Buying a Property in France

Are you interested in buying a house in France? This article aims to give you advice on the best places to look for property, detail the steps you will need to take to secure a property, and give you some hints and tips on how to navigate the legal process of buying property in France. 

We will also highlight some of the most popular French cities in which to buy property.

Searching for a property in France

There are many ways to discover properties for sale in France, you can search newspapers, property magazines, use an estate agent, or even check out property auctions. Generally, the easiest option is to look online initially as you can cover more ground without having to even leave home.

Here at Drive-France we list a variety of French property websites that you can checkout to find the home of your dreams. First though lets look at the French property buying process in more detail.
Buying a property in France

How to buy and what to expect

French properties can be sold in a number different of ways, through a public notary (notaires), by using estate agents (called immobiliers) or privately. Most overseas buyers purchase property using estate agents, as this process is more familiar and buyers are more likely to find people who speak English if they choose this path.

Make sure, when you select an estate agent that they are part of the membership of a registered body, for example SNPI, FNAIM or UNPI, this information should be readily available to you. You should not use an estate agent without visiting their office first to check their set up.

You will often be asked by an agent to sign a “Bon de visite”. This officially informs the seller that the agent, are the ones who showed you, the potential buyer, that particular property. This is to ensure no conflict exists between agents.

Prices shown in a French estate agent’s office or on their website should include their fees. Fees can be anywhere between four and ten per cent of the full price. However, prices rarely include the notaire’s fee. A notaire will be the person who actually handles the contract process as notaires are the only people under French law who are allowed to carry out conveyancing. 

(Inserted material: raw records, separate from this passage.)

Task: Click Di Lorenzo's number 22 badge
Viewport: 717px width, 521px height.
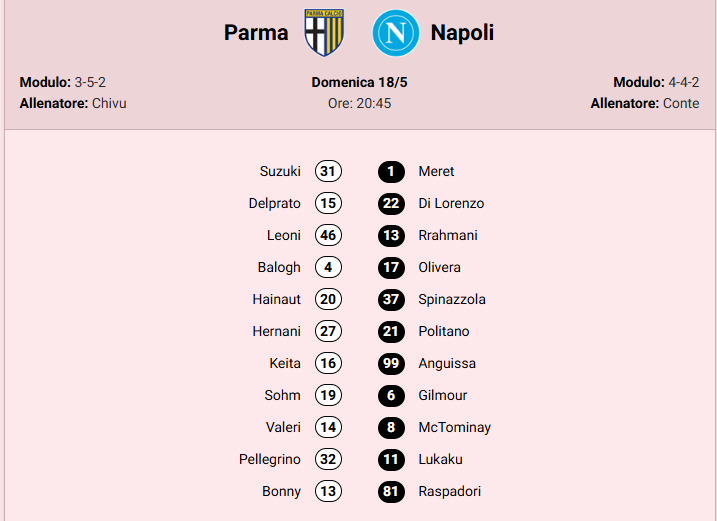Action: (391, 203)
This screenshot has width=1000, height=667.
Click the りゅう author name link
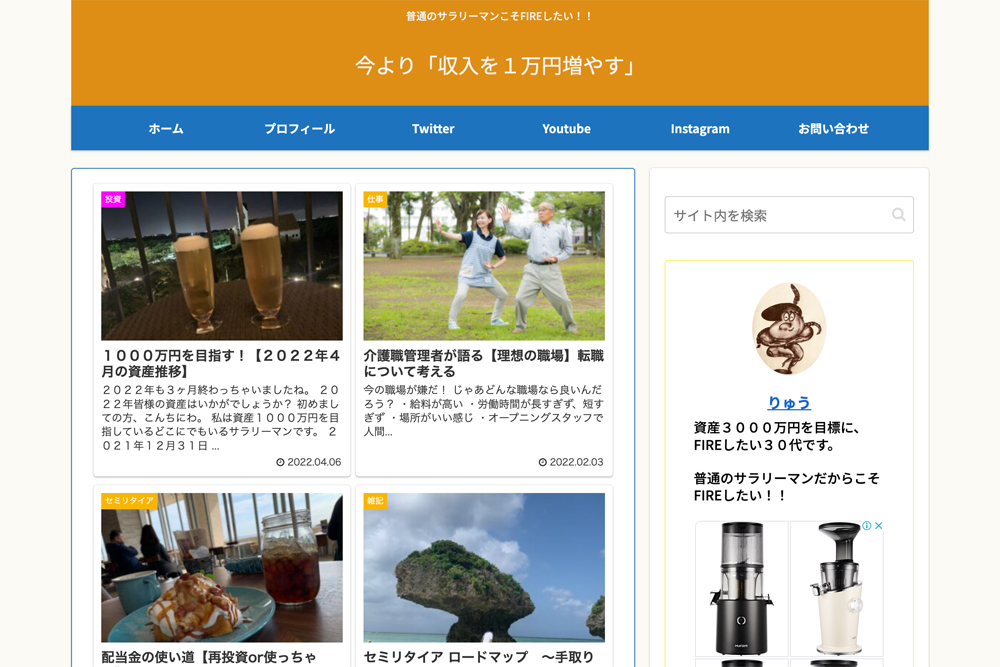pyautogui.click(x=789, y=403)
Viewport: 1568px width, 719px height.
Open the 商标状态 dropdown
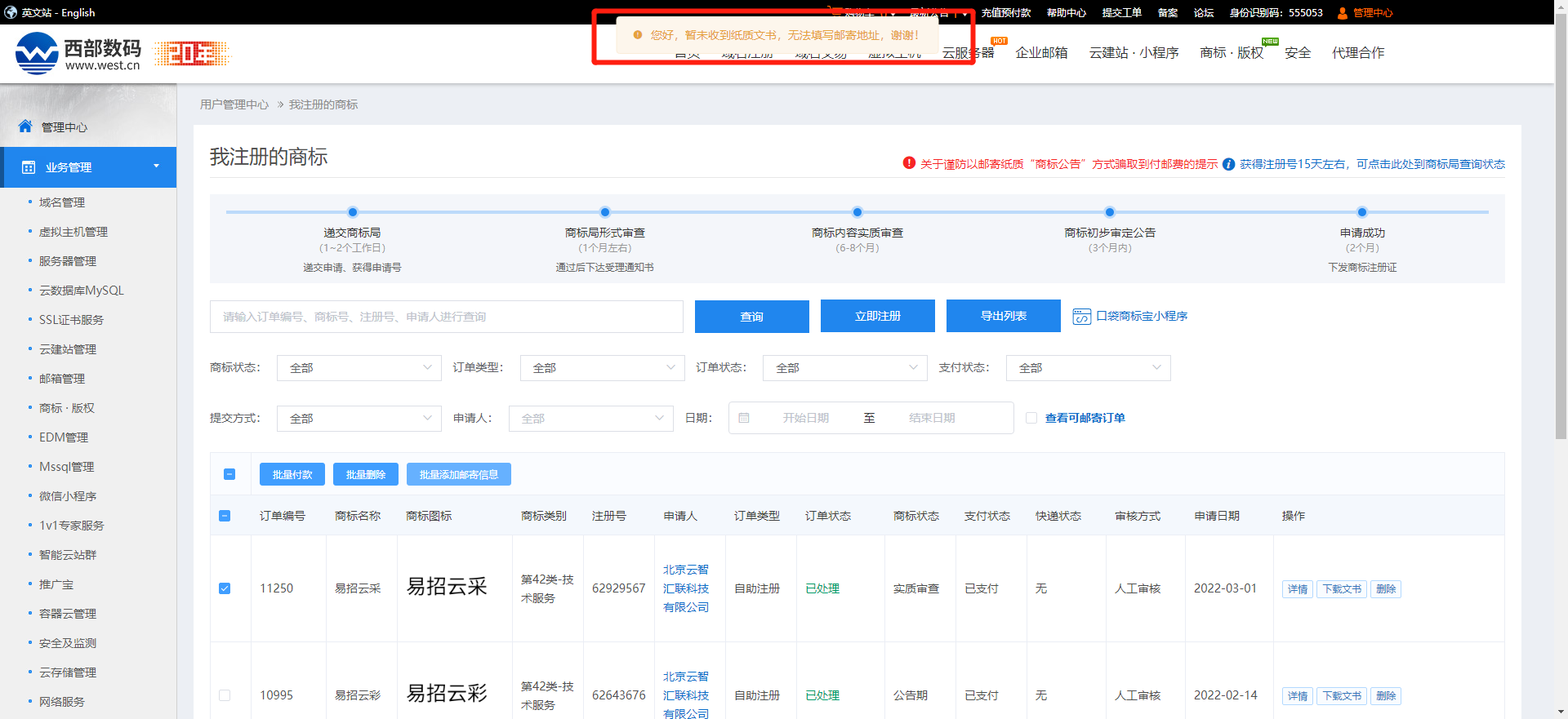click(359, 368)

They act impartially and for both the buyer and the seller. They typically charge a fee of between two and eight percent of the property price. This makes it especially important to ask, when you’re considering pursing a property to ask what the quoted price includes. You can also asked for an estimate of any added costs. Remember to factor in the 19.6 percent VAT and add it to the total price. You can make an offer for a property in just the same way you would in the UK.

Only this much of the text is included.